The definition of thread-safe as used by MSDN documentation means code that is properly synchronized. It usually doesn't state on what it synchronizes, but it can be the class object for static members, the instance object for instance members, or it can be some inner object, such as SyncRoot in many collection types.

Although delegates are immutable, you must still synchronize properly. .NET and C#, unlike Java, don't guarantee safe publication, so if you don't guarantee synchronization, you can observe a partially initialized object in other threads1.

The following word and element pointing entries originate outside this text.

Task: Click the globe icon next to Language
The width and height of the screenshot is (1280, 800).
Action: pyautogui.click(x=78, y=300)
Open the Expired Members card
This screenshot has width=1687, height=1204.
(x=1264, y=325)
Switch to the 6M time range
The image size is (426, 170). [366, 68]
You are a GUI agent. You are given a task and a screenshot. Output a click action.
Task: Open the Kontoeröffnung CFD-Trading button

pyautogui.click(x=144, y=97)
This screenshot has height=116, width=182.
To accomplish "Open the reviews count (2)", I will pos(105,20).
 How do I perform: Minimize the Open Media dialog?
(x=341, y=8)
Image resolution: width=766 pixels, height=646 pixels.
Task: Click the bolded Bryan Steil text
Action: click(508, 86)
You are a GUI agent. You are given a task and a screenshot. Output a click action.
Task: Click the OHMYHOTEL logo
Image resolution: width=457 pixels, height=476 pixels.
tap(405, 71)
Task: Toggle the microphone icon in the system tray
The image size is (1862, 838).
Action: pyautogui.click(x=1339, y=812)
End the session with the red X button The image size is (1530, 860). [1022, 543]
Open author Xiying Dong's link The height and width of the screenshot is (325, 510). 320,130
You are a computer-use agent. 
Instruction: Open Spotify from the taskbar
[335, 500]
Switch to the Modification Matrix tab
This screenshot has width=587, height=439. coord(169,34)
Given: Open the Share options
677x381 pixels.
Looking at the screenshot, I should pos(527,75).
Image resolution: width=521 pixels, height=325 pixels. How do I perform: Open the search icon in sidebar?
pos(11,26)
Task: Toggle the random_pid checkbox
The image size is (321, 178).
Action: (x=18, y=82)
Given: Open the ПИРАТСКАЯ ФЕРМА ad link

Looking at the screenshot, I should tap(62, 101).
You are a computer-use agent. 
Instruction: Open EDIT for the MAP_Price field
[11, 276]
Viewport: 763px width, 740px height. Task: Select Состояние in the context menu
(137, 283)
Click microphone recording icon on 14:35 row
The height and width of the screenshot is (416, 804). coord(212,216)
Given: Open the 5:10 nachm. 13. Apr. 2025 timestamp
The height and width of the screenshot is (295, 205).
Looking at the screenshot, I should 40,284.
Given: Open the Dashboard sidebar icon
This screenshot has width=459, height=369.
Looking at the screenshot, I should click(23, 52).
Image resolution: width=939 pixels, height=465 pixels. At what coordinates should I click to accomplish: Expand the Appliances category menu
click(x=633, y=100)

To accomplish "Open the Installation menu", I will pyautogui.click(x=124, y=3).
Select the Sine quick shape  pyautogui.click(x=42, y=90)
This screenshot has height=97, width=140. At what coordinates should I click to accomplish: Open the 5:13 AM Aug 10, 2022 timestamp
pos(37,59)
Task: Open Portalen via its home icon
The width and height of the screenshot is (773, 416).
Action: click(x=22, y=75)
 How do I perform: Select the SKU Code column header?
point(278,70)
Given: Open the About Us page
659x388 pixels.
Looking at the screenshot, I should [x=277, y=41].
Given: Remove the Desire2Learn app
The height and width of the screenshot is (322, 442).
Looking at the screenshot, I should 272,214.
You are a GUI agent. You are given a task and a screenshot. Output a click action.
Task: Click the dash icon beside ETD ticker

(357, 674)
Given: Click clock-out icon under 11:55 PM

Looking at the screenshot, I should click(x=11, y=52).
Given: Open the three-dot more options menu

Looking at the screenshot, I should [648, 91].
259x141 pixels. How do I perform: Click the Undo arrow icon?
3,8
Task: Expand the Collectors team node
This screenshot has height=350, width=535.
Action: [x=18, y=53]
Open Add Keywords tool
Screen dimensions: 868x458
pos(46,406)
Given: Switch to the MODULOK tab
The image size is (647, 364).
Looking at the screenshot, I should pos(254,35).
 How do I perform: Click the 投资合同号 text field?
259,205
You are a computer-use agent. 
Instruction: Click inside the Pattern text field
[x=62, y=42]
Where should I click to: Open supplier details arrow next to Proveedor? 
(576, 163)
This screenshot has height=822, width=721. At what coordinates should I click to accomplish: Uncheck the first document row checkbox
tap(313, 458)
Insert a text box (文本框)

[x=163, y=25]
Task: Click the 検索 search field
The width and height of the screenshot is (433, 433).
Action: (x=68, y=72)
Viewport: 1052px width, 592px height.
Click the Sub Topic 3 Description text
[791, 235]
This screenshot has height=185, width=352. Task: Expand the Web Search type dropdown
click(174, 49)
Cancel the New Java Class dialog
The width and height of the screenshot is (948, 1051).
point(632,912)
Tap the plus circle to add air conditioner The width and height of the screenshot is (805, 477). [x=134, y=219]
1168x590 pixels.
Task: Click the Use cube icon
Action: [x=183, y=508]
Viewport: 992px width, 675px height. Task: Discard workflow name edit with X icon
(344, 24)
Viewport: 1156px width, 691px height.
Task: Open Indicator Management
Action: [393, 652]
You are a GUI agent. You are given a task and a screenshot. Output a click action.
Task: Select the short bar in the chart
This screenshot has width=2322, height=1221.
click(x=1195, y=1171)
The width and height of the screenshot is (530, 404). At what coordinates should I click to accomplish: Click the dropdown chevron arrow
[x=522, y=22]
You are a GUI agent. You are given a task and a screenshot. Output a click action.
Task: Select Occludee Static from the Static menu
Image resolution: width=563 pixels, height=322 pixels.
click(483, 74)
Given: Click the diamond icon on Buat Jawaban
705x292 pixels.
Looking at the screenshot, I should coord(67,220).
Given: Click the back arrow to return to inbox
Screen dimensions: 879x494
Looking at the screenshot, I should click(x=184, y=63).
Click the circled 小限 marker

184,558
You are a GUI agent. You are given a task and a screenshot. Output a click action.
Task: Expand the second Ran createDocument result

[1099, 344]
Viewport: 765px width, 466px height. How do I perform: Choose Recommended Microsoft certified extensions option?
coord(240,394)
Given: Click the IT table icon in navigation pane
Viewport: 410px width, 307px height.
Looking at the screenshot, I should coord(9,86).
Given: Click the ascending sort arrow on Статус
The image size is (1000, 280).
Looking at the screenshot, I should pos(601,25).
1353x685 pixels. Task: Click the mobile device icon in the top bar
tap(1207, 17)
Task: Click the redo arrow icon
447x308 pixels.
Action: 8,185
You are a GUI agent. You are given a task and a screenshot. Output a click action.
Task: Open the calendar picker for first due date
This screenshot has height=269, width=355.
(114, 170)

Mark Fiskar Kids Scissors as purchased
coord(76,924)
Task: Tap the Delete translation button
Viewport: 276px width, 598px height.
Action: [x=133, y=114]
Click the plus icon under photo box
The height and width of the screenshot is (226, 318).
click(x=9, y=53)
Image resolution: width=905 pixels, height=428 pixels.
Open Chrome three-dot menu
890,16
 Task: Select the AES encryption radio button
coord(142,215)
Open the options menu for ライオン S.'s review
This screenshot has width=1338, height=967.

To turn your code thread-safe, you just need to use _lock when reading from the delegate field as well, but you can call Invoke outside the lock, landing onto the delegate the responsibility to keep its own thread safety.

public class MyContext
{
    private readonly object _lock = new object();
    public delegate bool MyDelegate(MyContext context);
    private MyDelegate _delegate;

    public MyContext()
    {
    }

    public void AddDelegate(MyDelegate del)
    {
        lock (_lock)
        {
            _delegate += del;
        }
    }

    public void RemoveDelegate(MyDelegate del)
    {
        lock (_lock)
        {
            // You had a bug here, +=
            _delegate -= del;
        }
    }

    public void Go()
    {
        MyDelegate currentDelegate;
        lock (_lock)
        {
            currentDelegate = _delegate;
        }
        currentDelegate?.Invoke(this);
    }
}

  1. Microsoft's .NET Framework implementation always makes volatile writes (or so they say), which kind of gives you safe publication implicitly, but I personally don't rely on this.